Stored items
•••••

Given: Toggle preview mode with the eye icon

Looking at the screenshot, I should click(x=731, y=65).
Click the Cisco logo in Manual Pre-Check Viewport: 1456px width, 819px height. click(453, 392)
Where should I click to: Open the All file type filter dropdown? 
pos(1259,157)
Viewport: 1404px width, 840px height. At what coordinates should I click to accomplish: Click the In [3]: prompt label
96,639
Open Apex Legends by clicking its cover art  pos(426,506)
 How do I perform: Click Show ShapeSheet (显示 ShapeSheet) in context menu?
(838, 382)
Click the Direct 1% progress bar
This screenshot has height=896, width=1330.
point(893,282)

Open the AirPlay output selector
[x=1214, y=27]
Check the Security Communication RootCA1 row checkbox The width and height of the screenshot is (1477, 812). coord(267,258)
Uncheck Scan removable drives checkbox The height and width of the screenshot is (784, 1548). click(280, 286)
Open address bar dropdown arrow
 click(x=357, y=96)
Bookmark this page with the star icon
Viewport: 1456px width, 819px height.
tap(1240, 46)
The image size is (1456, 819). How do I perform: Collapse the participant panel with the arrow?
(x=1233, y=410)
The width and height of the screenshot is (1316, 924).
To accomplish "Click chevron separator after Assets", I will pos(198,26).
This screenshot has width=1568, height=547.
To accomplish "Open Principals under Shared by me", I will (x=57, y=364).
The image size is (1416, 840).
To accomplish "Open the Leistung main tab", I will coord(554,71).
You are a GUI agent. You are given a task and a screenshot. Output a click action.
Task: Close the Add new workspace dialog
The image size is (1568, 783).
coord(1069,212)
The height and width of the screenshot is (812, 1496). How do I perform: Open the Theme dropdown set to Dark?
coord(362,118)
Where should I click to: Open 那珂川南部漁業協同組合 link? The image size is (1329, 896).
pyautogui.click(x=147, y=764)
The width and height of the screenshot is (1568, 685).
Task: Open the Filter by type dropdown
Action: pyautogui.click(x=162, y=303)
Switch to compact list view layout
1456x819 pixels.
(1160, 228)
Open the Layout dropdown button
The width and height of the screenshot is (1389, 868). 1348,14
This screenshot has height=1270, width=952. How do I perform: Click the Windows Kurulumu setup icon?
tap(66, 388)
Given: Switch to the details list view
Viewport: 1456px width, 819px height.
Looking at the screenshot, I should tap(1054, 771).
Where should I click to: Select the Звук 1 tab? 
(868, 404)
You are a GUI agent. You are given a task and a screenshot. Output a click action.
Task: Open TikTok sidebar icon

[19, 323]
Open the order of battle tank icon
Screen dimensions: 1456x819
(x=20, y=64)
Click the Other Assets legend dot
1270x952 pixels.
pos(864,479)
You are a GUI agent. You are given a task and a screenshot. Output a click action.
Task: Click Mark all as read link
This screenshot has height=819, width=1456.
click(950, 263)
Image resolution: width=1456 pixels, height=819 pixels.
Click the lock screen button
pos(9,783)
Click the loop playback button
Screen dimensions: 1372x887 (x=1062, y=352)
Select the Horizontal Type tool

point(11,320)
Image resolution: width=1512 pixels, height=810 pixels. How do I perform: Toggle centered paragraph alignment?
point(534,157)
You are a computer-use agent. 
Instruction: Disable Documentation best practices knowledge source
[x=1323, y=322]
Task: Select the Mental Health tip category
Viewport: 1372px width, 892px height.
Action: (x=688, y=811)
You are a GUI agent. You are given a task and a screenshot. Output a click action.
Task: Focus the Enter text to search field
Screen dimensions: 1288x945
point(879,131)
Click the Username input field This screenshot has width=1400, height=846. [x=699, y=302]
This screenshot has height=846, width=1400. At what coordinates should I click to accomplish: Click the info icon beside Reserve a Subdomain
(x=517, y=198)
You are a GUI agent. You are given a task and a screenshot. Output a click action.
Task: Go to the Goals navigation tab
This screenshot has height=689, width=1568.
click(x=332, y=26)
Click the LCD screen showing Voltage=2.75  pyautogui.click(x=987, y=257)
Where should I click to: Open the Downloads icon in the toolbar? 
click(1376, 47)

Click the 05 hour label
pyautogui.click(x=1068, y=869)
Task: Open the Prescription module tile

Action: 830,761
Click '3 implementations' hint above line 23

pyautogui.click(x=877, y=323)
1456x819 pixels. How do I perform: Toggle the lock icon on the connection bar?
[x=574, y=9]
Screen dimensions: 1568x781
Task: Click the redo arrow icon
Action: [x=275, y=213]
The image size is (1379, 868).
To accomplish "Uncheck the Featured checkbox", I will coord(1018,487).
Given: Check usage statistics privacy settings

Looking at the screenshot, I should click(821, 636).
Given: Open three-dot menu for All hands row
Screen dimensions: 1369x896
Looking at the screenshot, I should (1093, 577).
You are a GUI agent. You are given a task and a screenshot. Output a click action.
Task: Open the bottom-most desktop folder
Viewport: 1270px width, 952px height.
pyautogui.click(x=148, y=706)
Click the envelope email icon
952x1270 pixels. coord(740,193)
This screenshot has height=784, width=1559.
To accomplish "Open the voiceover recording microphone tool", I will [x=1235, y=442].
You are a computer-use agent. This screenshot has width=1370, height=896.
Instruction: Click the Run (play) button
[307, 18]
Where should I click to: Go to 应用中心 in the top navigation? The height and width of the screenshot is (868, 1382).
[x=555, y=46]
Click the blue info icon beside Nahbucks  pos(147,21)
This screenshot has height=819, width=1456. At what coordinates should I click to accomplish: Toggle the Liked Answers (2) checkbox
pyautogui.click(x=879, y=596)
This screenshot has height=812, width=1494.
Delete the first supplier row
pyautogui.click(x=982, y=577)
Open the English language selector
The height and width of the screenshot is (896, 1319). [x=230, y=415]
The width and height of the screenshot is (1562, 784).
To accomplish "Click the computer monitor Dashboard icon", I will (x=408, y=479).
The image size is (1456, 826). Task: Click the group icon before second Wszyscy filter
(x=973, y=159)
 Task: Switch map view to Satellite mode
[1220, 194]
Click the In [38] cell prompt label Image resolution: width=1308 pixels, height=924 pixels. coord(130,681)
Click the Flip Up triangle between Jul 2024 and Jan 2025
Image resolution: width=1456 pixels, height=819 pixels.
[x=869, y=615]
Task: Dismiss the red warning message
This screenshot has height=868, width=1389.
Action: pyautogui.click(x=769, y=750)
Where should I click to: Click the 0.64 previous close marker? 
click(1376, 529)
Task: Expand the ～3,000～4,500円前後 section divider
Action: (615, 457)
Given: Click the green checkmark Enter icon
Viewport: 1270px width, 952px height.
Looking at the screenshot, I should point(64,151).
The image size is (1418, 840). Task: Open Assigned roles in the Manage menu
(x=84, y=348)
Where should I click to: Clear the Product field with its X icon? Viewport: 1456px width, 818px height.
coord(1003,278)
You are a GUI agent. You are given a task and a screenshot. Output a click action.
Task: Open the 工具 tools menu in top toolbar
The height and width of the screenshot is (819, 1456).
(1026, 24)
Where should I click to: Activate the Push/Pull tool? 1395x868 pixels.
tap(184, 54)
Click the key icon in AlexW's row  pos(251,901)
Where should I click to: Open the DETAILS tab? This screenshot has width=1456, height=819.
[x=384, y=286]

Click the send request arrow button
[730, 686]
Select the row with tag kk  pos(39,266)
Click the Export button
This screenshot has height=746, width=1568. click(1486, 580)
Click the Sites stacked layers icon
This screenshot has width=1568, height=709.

•••••

Problem requirements
Give back exactly the lines above starting at the line where "This screenshot has height=784, width=1559." appears and ending at the line where "Click the blue" appears, both included, with no other lines.

Result for this exercise
This screenshot has height=784, width=1559.
To accomplish "Open the voiceover recording microphone tool", I will [x=1235, y=442].
You are a computer-use agent. This screenshot has width=1370, height=896.
Instruction: Click the Run (play) button
[307, 18]
Where should I click to: Go to 应用中心 in the top navigation? The height and width of the screenshot is (868, 1382).
[x=555, y=46]
Click the blue info icon beside Nahbucks  pos(147,21)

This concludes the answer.